Uma nova maneira de olhar a liderança

A maior parte da pesquisa sobre liderança foca em um único chefe direcionando subordinados a partir do topo de uma hierarquia. A liderança compartilhada, por contraste, trata da influência que flui entre os membros da equipe que, conjuntamente, orientam seu trabalho. Em vez de uma pessoa decidir sempre, responsabilidade e iniciativa são distribuídas pelo grupo. Essa mudança é especialmente relevante em agências públicas, que costumam ser formais e regidas por normas. Quando decisões são tomadas apenas no topo, quem está mais próximo dos problemas de linha de frente pode sentir que não é seu lugar questionar ou sugerir melhorias, mesmo quando enxerga opções melhores.

Dois tipos de manifestação

Os pesquisadores distinguem duas formas pelas quais os funcionários se manifestam. A voz promotiva foca em ideias para melhorar serviços ou processos — sugerir novas ferramentas, simplificar etapas ou encontrar soluções inéditas. A voz proibitiva diz respeito a alertar sobre riscos ou apontar práticas prejudiciais, como desperdício, riscos à segurança ou tratamento injusto. Ambas as formas ajudam as organizações a se adaptar e evitar erros custosos, mas a voz proibitiva costuma ser mais arriscada porque pode ser vista como crítica a decisões existentes ou a pessoas poderosas. Entender o que estimula cada tipo de voz é crucial em contextos como o governo, onde erros podem afetar muitos cidadãos.

O poder da confiança e do pertencimento

Para explicar como a liderança compartilhada pode fomentar a manifestação, os autores se concentram em duas experiências internas. Uma é o capital psicológico — um conjunto de estados positivos como confiança, esperança, otimismo e resiliência que ajudam as pessoas a enfrentar desafios. A outra é a identificação organizacional, ou o quanto os funcionários sentem que fazem parte da organização e têm vínculo emocional com ela. Quando servidores se sentem capazes e esperançosos, estão mais dispostos a propor mudanças e a assumir riscos interpessoais.
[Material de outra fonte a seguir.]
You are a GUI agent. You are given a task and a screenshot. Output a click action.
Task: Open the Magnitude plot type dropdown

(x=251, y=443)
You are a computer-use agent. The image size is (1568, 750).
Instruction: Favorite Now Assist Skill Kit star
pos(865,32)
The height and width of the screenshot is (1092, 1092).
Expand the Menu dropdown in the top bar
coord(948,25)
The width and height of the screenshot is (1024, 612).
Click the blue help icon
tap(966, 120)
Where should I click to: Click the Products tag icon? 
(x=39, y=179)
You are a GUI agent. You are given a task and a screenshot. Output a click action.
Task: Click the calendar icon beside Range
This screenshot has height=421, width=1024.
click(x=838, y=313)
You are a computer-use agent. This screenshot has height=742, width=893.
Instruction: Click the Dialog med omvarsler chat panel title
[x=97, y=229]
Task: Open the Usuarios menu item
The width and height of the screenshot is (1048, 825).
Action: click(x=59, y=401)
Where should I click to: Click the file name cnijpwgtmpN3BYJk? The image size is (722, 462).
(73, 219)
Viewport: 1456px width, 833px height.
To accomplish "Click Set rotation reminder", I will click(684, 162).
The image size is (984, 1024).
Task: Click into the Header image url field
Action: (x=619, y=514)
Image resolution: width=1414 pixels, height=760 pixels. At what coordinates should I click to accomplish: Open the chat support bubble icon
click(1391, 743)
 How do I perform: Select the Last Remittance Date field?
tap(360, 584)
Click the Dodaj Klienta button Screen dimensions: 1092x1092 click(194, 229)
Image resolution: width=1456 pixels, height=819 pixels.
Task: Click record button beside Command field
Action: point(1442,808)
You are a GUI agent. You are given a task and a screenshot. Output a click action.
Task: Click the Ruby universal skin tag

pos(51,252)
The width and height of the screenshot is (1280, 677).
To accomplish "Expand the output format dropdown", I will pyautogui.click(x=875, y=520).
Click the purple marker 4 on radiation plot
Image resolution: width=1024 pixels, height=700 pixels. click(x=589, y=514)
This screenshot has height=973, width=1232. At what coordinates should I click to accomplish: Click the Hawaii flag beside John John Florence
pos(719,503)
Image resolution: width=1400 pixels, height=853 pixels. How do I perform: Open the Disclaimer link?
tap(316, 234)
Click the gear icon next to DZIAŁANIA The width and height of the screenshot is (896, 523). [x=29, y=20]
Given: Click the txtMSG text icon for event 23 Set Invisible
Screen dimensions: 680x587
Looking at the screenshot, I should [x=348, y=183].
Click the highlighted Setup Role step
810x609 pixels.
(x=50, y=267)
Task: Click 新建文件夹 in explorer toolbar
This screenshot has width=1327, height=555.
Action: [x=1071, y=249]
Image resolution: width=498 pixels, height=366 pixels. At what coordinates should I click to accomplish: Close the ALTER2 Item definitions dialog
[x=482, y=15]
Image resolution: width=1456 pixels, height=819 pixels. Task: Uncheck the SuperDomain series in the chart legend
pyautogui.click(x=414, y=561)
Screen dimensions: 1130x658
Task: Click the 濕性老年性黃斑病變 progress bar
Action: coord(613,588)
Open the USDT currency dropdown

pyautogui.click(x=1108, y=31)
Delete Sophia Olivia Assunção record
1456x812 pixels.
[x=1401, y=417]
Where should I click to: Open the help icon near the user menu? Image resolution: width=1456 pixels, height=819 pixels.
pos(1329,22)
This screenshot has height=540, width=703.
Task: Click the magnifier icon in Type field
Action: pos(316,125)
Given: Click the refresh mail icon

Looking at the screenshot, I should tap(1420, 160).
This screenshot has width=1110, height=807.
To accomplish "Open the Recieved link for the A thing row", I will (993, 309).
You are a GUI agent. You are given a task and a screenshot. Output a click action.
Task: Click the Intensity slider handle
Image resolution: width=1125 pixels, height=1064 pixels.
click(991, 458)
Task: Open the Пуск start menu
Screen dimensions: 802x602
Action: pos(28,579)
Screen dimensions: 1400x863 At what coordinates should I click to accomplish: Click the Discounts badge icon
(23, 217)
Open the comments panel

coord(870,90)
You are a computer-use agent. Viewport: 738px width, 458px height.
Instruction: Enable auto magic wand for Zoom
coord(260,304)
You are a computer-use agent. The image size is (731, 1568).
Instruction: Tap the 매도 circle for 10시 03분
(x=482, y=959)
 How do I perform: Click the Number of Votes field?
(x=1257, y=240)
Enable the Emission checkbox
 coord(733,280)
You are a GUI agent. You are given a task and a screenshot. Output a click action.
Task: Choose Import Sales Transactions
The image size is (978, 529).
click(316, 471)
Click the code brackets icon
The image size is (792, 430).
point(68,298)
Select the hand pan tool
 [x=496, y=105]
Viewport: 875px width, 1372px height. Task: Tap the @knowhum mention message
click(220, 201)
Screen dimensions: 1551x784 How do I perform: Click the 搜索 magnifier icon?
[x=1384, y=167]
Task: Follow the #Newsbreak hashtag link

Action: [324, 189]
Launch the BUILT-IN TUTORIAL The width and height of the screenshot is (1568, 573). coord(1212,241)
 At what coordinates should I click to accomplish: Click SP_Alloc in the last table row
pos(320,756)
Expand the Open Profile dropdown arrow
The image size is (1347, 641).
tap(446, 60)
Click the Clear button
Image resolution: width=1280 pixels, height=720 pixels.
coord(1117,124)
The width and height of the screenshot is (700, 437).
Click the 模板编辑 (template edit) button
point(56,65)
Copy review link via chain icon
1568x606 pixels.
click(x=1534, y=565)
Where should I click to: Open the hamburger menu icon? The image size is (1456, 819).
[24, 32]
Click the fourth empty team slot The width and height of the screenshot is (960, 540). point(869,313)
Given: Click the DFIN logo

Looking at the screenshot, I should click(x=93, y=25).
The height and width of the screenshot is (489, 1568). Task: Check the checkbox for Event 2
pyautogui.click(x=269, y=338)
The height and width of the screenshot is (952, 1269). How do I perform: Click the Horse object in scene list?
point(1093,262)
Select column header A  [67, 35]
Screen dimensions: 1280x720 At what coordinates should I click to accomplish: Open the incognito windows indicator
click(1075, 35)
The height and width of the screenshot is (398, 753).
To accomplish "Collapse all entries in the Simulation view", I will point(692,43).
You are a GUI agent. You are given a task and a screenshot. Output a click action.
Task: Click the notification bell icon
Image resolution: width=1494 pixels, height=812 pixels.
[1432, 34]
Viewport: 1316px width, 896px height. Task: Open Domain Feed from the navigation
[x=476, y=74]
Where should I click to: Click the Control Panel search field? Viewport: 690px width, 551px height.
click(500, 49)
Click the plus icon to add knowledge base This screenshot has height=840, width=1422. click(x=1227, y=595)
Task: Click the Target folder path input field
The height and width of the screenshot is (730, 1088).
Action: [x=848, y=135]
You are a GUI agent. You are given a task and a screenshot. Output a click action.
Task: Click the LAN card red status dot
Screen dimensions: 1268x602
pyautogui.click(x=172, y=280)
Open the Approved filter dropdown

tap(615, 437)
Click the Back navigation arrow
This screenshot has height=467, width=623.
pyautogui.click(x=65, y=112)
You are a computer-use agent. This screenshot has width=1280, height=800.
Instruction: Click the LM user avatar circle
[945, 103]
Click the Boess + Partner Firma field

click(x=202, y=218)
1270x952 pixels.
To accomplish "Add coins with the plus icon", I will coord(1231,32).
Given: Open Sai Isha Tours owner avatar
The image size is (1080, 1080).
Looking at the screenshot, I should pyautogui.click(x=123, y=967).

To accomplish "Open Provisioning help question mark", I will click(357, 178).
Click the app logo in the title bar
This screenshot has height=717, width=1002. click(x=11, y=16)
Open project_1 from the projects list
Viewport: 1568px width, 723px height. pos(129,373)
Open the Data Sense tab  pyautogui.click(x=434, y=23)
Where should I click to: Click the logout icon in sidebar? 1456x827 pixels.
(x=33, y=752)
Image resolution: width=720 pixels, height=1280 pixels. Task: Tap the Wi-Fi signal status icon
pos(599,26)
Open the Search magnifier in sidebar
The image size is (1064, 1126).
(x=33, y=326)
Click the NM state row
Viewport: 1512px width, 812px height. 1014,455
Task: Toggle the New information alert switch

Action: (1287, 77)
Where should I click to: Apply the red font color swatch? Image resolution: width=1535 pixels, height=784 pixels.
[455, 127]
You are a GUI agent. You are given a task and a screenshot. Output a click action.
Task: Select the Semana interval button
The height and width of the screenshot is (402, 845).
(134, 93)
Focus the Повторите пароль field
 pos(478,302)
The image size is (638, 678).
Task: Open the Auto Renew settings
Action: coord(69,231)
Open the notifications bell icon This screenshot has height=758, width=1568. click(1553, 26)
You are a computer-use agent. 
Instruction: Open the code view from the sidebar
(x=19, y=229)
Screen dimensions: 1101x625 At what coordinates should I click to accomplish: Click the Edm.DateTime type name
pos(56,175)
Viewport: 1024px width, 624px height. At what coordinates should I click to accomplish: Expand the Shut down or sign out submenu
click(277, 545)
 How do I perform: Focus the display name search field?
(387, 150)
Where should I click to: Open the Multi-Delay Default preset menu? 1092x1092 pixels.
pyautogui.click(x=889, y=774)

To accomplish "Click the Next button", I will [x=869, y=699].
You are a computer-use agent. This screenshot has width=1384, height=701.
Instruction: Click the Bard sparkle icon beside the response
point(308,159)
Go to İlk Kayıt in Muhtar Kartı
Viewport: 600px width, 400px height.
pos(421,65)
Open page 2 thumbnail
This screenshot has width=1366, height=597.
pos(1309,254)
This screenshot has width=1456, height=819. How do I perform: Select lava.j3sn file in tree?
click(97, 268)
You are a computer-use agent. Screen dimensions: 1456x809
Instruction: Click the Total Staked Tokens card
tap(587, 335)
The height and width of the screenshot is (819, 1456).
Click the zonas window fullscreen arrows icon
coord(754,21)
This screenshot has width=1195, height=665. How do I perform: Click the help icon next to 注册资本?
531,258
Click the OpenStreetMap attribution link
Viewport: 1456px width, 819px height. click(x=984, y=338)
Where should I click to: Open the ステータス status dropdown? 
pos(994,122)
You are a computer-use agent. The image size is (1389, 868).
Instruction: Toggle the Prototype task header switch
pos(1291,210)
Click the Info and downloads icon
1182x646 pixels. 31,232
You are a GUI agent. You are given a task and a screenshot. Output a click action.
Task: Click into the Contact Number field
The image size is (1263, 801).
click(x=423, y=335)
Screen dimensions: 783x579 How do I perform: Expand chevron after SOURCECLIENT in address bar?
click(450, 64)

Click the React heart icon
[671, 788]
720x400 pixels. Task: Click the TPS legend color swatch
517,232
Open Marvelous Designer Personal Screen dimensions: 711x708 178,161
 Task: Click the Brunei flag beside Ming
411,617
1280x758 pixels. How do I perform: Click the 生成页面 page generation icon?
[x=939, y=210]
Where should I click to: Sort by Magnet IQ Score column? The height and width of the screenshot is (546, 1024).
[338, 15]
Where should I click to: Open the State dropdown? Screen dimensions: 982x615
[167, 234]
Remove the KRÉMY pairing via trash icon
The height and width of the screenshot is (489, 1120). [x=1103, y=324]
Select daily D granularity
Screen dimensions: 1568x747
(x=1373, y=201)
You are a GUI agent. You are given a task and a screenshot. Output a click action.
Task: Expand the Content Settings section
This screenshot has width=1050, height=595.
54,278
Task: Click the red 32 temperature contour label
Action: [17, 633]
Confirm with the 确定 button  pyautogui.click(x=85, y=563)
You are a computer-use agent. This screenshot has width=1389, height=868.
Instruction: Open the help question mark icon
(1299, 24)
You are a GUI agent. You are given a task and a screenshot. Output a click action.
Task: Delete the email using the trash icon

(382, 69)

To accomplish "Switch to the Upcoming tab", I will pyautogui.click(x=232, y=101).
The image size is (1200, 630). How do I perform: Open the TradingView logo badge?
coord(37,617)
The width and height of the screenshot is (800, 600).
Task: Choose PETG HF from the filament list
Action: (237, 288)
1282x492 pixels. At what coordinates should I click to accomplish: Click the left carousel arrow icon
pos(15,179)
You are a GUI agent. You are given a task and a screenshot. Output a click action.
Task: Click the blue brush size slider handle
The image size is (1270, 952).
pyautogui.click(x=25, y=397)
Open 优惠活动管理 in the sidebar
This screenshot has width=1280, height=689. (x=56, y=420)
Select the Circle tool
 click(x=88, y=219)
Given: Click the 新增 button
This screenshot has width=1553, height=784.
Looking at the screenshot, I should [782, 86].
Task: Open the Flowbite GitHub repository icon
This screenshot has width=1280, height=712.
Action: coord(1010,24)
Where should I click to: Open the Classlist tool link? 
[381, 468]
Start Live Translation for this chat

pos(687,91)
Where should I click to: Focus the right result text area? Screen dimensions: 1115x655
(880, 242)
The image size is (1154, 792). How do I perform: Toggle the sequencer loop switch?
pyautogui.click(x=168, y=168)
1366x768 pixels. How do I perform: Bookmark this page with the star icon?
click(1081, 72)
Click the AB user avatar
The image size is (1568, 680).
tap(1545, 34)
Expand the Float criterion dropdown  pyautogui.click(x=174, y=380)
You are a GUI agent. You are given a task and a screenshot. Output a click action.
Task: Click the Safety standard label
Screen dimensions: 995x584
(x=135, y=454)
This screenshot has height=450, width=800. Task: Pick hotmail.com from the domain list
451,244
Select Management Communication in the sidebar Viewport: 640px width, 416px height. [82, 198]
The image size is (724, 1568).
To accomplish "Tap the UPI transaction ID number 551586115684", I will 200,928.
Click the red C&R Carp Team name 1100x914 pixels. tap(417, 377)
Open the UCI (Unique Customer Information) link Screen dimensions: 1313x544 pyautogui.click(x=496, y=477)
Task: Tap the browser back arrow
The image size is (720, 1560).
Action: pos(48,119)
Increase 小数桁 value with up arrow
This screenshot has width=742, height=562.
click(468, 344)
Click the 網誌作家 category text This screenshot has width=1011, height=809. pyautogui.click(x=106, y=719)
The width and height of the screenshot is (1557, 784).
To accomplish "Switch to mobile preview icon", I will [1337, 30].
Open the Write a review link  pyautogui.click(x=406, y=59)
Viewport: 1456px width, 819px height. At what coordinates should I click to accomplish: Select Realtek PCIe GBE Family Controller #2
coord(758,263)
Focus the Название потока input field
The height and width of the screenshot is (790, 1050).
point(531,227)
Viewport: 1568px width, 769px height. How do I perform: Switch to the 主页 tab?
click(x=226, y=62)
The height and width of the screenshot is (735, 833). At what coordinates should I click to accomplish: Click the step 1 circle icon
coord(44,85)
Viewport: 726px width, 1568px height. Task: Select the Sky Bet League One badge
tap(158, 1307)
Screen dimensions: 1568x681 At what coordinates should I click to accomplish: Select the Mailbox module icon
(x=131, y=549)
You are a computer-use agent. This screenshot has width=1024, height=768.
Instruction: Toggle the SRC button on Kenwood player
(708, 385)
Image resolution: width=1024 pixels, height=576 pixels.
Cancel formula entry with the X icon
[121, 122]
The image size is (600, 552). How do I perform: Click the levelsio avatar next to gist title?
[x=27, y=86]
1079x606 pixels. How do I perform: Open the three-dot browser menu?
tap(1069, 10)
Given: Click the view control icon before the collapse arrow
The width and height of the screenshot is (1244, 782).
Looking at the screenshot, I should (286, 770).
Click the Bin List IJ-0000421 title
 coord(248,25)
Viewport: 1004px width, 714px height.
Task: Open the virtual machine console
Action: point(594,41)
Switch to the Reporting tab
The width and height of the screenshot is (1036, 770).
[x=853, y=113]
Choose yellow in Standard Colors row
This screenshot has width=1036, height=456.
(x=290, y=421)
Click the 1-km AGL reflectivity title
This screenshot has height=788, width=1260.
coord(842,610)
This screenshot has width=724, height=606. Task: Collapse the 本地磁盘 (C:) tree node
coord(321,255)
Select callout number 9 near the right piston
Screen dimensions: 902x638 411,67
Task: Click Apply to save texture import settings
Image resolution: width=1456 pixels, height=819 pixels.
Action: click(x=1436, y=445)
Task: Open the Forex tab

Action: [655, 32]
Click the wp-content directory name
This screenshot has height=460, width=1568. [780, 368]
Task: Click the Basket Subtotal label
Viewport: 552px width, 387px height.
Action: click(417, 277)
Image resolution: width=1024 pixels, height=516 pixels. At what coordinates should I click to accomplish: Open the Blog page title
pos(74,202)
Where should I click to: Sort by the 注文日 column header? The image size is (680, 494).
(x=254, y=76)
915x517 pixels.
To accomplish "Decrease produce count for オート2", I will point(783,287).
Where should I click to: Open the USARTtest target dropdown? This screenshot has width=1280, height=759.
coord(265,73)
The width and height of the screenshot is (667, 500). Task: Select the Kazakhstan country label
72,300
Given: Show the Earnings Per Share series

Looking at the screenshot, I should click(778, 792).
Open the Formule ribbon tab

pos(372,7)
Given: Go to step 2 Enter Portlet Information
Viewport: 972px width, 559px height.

Quando também sentem que os objetivos da organização são seus, manifestar-se torna-se uma forma de proteger e melhorar algo de que se importam, em vez de apenas um ato arriscado de insurgência.

O que o estudo encontrou em escritórios do governo chinês

Os autores pesquisaram 440 servidores públicos em tempo integral na província de Guangxi, na China, perguntando sobre como a liderança é compartilhada em suas equipes, seus níveis de capital psicológico e identificação organizacional, e com que frequência praticam voz promotiva e proibitiva. Usando modelos estatísticos, descobriram que a liderança compartilhada estava ligada a um maior capital psicológico e a uma identificação mais forte com a organização. Por sua vez, esses recursos internos estavam associados a uma manifestação mais frequente de ambos os tipos. A liderança compartilhada também teve uma associação direta com a manifestação, mas parte de sua influência claramente passou pelo fato de os funcionários se sentirem mais confiantes e mais ligados à organização. Esses padrões se mantiveram mesmo após controlar por idade, gênero, escolaridade, tempo de serviço e cargo, sugerindo que as ligações são relativamente robustas.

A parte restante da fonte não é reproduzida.